### THE PROBLEM
Each entry below must appear in the output exactly as written.

# # # # # # #

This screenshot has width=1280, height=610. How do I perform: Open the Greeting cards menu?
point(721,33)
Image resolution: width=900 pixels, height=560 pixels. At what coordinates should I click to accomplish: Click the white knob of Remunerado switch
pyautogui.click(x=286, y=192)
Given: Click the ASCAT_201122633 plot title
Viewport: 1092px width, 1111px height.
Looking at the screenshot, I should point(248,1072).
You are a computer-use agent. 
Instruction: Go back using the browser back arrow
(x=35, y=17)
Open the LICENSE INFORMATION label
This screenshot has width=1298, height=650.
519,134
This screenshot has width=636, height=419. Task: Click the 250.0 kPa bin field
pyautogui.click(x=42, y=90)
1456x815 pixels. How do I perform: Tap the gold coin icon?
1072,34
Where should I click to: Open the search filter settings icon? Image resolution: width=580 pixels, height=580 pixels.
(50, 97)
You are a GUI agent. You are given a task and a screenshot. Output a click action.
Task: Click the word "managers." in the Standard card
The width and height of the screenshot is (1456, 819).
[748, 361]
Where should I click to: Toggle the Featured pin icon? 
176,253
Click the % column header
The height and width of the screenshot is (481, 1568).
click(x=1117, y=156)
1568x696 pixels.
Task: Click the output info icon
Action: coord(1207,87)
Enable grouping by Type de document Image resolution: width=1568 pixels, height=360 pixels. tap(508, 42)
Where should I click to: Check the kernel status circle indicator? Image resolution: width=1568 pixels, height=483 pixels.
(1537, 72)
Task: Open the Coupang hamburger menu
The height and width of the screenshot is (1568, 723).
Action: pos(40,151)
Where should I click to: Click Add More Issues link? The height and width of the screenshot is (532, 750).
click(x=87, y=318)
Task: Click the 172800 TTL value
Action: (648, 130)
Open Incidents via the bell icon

# # # # # # #

### RESULT OF THIS EXERCISE
This screenshot has width=1280, height=610. How do I perform: Open the Greeting cards menu?
point(721,33)
Image resolution: width=900 pixels, height=560 pixels. At what coordinates should I click to accomplish: Click the white knob of Remunerado switch
pyautogui.click(x=286, y=192)
Given: Click the ASCAT_201122633 plot title
Viewport: 1092px width, 1111px height.
Looking at the screenshot, I should point(248,1072).
You are a computer-use agent. 
Instruction: Go back using the browser back arrow
(x=35, y=17)
Open the LICENSE INFORMATION label
This screenshot has width=1298, height=650.
519,134
This screenshot has width=636, height=419. Task: Click the 250.0 kPa bin field
pyautogui.click(x=42, y=90)
1456x815 pixels. How do I perform: Tap the gold coin icon?
1072,34
Where should I click to: Open the search filter settings icon? Image resolution: width=580 pixels, height=580 pixels.
(50, 97)
You are a GUI agent. You are given a task and a screenshot. Output a click action.
Task: Click the word "managers." in the Standard card
The width and height of the screenshot is (1456, 819).
[748, 361]
Where should I click to: Toggle the Featured pin icon? 
176,253
Click the % column header
The height and width of the screenshot is (481, 1568).
click(x=1117, y=156)
1568x696 pixels.
Task: Click the output info icon
Action: coord(1207,87)
Enable grouping by Type de document Image resolution: width=1568 pixels, height=360 pixels. tap(508, 42)
Where should I click to: Check the kernel status circle indicator? Image resolution: width=1568 pixels, height=483 pixels.
(1537, 72)
Task: Open the Coupang hamburger menu
The height and width of the screenshot is (1568, 723).
Action: pos(40,151)
Where should I click to: Click Add More Issues link? The height and width of the screenshot is (532, 750).
click(x=87, y=318)
Task: Click the 172800 TTL value
Action: (648, 130)
Open Incidents via the bell icon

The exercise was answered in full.